I do see some truth in that. We are pressured to vote even though many of us do not really agree with the beliefs of the party we are voting for. Could it be because society is morbidly afraid of anarchy, or because we cannot fathom what self-governance might entail? Wiki describes anarchy as “the condition of a society, entity, group of people, or a single person that rejects illegitimate hierarchies.” If you ask me that’s exactly what we need. But whenever anarchy is mentioned, most people have a knee-jerk reaction of scorning everything to do with it. Probably because everything we’ve ever been taught about anarchy, by institutions like the government and the education system, has painted it in a bad light.
In African Anarchism: The History of A Movement, Sam Mbah and I.E. Igariwey write: “The ideals underlying anarchism may not be so new in the African context. What is new is the concept of anarchism as a social movement or ideology. Anarchy as an abstraction may indeed be remote to Africans, but it is not at all unknown as a way of life. This is not fully appreciated because there is not as yet a systematic body of anarchist thought that is peculiarly African in origin.”
Prior to African colonisation, there were no visible class divisions in South Africa, or capitalist economy, and anarchism was – simply put – just a way of life. Then colonialism dug its roots into the free continent of Africa and proceeded to grow until it had enslaved our country and her people in an inescapable web of whiteness. Today, it continues to do so by apologetically “allowing” individuals who once lived free of our oppressive systems to choose a lesser evil to assert control over them, but an evil nonetheless.
Mbah and Igariwey write that “to understand the dynamics of class formation in post-colonial Africa, we need first to examine the character of the preceding colonial state. Colonialism left independent African states with a neo-colonial economy, with the capitalist mode of production replacing the pre-capitalist modes; this entailed the subjugation of local labor and resources to the needs of capitalism . . . The classes that developed after this integration do not reflect an autonomous economy, but a dependent economy.”
In reality, it’s not hard to see who has benefited from neo-colonialism in Africa – and continues to do so – and who suffers from it. If our democracy is merely an extension of the white man’s dream of freedom (and I believe that it is) then I want nothing to do with it.
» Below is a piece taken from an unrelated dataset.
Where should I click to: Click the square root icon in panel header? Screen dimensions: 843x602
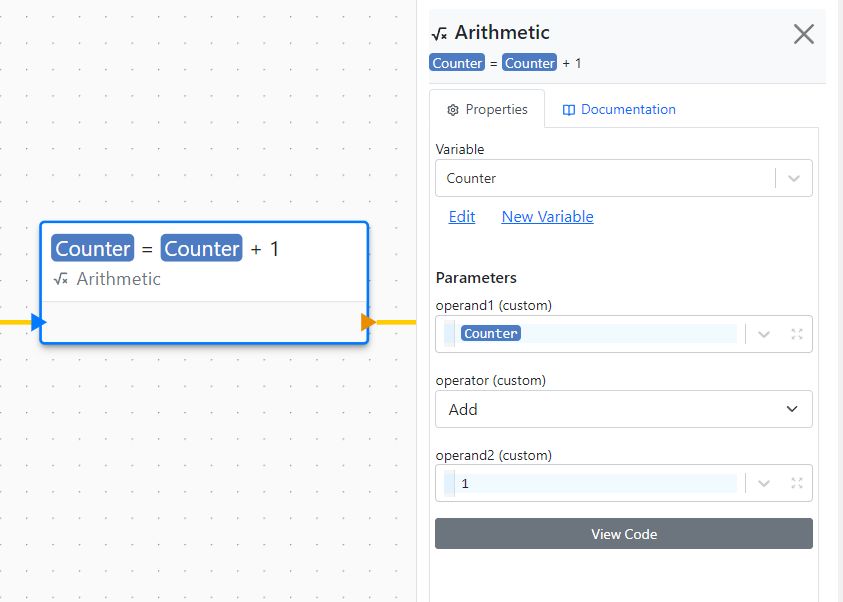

Democracy may seem like a system that is “free for all” but if that was the case then this system would have proved to be successful by now. We need only look at American politics to understand how poorly this social system fails marginalised groups (people of colour, women, gender variant, LGBTQI+ people and so forth). Or, how easily convinced human beings can be and how easily that can be used against us.
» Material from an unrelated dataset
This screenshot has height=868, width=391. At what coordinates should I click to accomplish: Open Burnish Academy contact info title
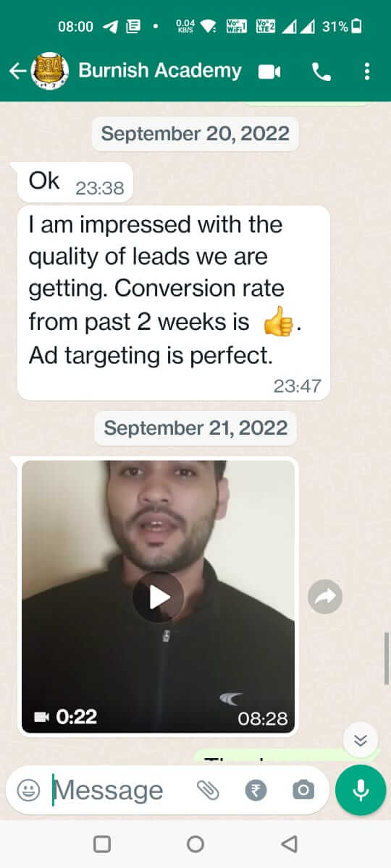tap(159, 70)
Here in South Africa, foreign capital still holds the key to local economies through the control of technology, finance and general decision making. If we don’t seek to dismantle the kyriarchy (or rather, our current social system that exists to keep oppressive systems in place) which controls not only our country but the world, this will never change. Even if there was a political party who was actively trying to achieve this goal, it would not gain traction because so many people do not even know that they are being systematically oppressed.
In my opinion, anarchy is something we should be exploring further rather than merely gritting our teeth through election processes that seek to “fix” our problems using broken tools. That is why I’m not voting (or spoiling my vote) in the upcoming election. Who knows, maybe in a year’s time my opinion will have changed once more. As for right now, I still believe that if the revolution isn’t intersectional then it’s not much of a revolution at all.